Что можно было сравнить с этими салонными вечерами, на которых играл Шопен? В 1830-е годы Париж был интеллектуальной столицей мира, и всякий, кто что-то значил в мире музыки, литературы, науки или искусства, бывал в этих салонах. В концертах Шопена принимали участие виолончелист Огюст Франкомм, певица (контральто) Мария Малибран или тенор Адольф Нури. Если присутствовал Лист, то играли в четыре руки, причем Шопен всегда настаивал на том, чтобы играть вторую партию; это принималось без возражений. Могла исполняться музыка и на двух роялях: за вторым - Мендельсон или Мошелес. Играли в разные игры. Гейне мог сымпровизировать балладу под аккомпанемент Шопена. Шопен мог изобразить за роялем манеру игры Листа, а Лист, чтобы не оставаться в долгу, отвечал тем же. Вокруг фортепиано собирались Жорж Санд, графиня Мари д'Агу (мать двоих детей, она убежала с Листом, родила от него дочь, Козиму, которая впоследствии вышла за Ганса фон Бюлова, ученика Листа, но позже покинула мужа ради Вагнера, в конечном итоге став женой последнего), Бальзак, Делакруа, Ламартин, Готье, Россини (когда он сам выходил в свет; обычно собирались у него), Виардо-Гарсиа, Эжен Сю, Мейербер.

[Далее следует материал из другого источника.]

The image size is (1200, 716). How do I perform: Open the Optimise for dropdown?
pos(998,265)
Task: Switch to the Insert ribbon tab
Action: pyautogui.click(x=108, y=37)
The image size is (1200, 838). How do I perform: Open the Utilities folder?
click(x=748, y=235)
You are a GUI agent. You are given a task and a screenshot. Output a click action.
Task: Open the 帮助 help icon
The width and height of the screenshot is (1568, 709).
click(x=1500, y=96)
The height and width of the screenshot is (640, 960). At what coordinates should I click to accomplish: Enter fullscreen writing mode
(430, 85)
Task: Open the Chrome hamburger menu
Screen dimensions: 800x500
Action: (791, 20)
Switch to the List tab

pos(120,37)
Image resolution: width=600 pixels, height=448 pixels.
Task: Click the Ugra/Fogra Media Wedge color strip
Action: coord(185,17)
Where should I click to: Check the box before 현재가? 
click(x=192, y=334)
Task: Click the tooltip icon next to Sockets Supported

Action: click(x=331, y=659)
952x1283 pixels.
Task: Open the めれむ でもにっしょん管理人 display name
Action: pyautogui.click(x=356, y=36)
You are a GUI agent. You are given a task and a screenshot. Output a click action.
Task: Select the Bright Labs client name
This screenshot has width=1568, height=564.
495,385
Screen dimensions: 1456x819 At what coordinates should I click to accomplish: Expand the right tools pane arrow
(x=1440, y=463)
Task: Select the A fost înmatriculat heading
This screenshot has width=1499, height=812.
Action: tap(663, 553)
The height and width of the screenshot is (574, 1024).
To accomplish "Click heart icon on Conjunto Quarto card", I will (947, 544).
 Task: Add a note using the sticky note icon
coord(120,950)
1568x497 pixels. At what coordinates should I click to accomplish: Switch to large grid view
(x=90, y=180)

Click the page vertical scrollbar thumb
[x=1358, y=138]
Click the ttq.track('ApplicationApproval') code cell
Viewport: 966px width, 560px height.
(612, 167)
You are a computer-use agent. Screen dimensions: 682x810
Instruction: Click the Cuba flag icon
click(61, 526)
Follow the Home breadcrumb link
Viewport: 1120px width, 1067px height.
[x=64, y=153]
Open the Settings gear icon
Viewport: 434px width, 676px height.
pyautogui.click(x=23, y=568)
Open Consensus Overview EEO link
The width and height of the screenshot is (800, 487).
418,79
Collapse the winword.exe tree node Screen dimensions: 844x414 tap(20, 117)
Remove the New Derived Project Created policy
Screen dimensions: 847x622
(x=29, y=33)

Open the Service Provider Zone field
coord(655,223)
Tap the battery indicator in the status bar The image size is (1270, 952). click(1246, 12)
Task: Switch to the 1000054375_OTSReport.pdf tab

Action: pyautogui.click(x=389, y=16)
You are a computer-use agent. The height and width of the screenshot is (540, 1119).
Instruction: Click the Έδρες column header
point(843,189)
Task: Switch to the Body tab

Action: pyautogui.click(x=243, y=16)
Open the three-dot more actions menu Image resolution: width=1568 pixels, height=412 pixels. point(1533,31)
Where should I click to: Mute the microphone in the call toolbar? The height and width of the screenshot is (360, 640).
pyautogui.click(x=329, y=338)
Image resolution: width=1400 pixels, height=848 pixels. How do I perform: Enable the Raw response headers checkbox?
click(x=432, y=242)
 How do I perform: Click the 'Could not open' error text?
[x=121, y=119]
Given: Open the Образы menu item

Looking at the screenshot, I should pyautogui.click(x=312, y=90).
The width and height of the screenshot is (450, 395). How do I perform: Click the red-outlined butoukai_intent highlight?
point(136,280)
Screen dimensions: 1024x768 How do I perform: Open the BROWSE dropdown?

Именно Лист познакомил Шопена с Жорж Санд. Маленькая (меньше пяти футов ростом), темноволосая, курящая сигары, она была феминисткой и преуспевающим прозаиком; о ее любовных историях говорил весь Париж. После развода с мужем она была подругой Жюля Сандо, Проспера Мериме, Альфреда де Мюссе, Мишеля де Буржа, Пьетро Пагеллы и, возможно, Листа. Их связь с Шопеном была длительной, хотя после первого года бурной страсти их отношения, кажется, оставались платоническими.

Стиль игры Шопена был настолько оригинальным и так всесторонне и подробно обсуждался современниками, что составить о нем представление можно без труда. В нем совмещались две противоположности: с одной стороны, его абсолютно новое, непривычное rubato, с другой - пристрастие к классической традиции. Из-за недостатка силы его динамический диапазон был ограничен, но в этих пределах ему было доступно все: совершенная и отзывчивая техника, художественные педальные эффекты (он всегда использовал рояли Плейеля; «Эрар» он считал «слишком упрямым»), бесчисленные нюансы артикуляции и звука, аппликатура, революционная по своей смелости. Халле слышал его в 1836 году и заявил, что перед его игрой всякий анализ бессилен: «В его исполнении вы не замечали трудностей и совершенства их преодоления, вы слушали словно импровизацию какой-то поэмы».